■ **Exercise brief**
From the first line to the last, restate every record word for word, leaving out the pictures.

■ **Stored records**

-----

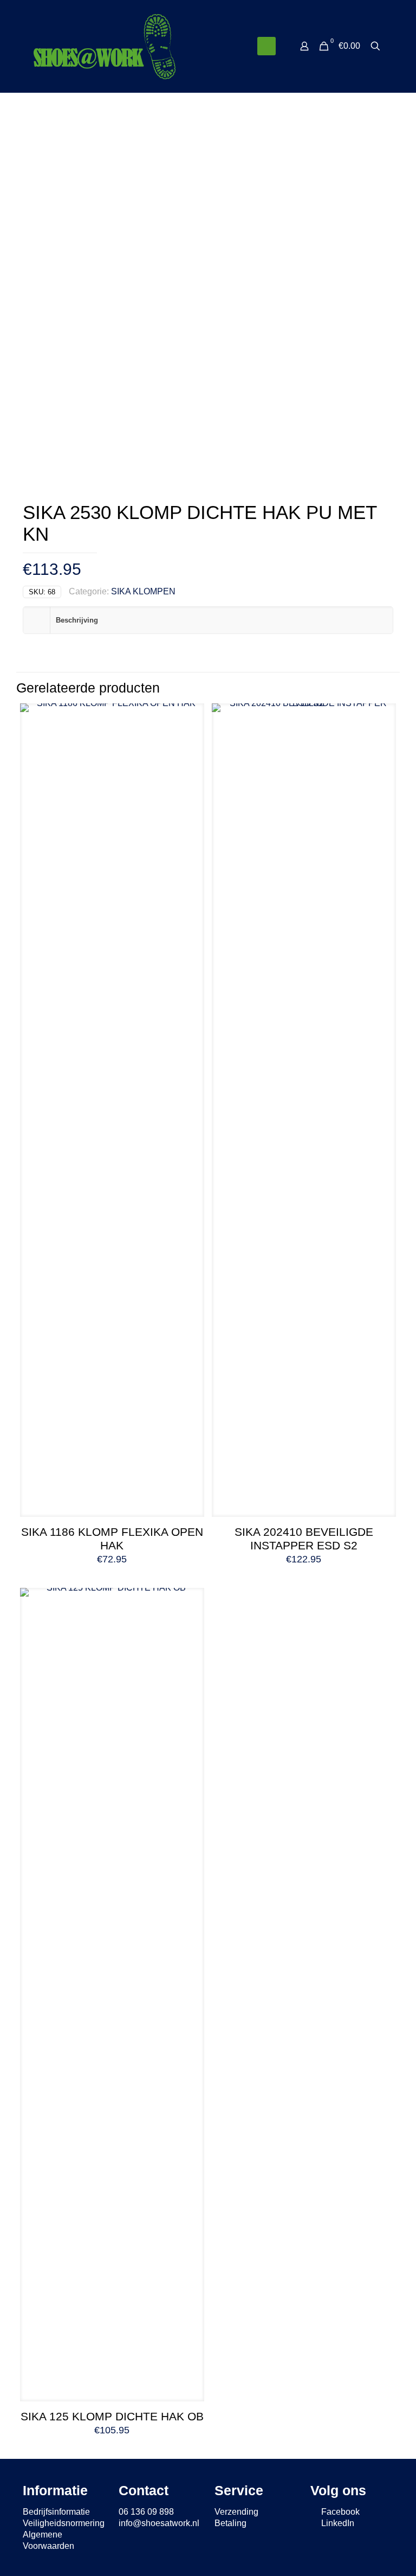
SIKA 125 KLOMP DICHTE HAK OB (112, 2416)
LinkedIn (336, 2523)
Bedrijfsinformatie (56, 2511)
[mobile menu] (266, 46)
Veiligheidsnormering (64, 2523)
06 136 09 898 (146, 2511)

-----

■ **Written response**
SIKA 125 KLOMP DICHTE HAK OB (112, 2416)
LinkedIn (336, 2523)
Bedrijfsinformatie (56, 2511)
[mobile menu] (266, 46)
Veiligheidsnormering (64, 2523)
06 136 09 898 (146, 2511)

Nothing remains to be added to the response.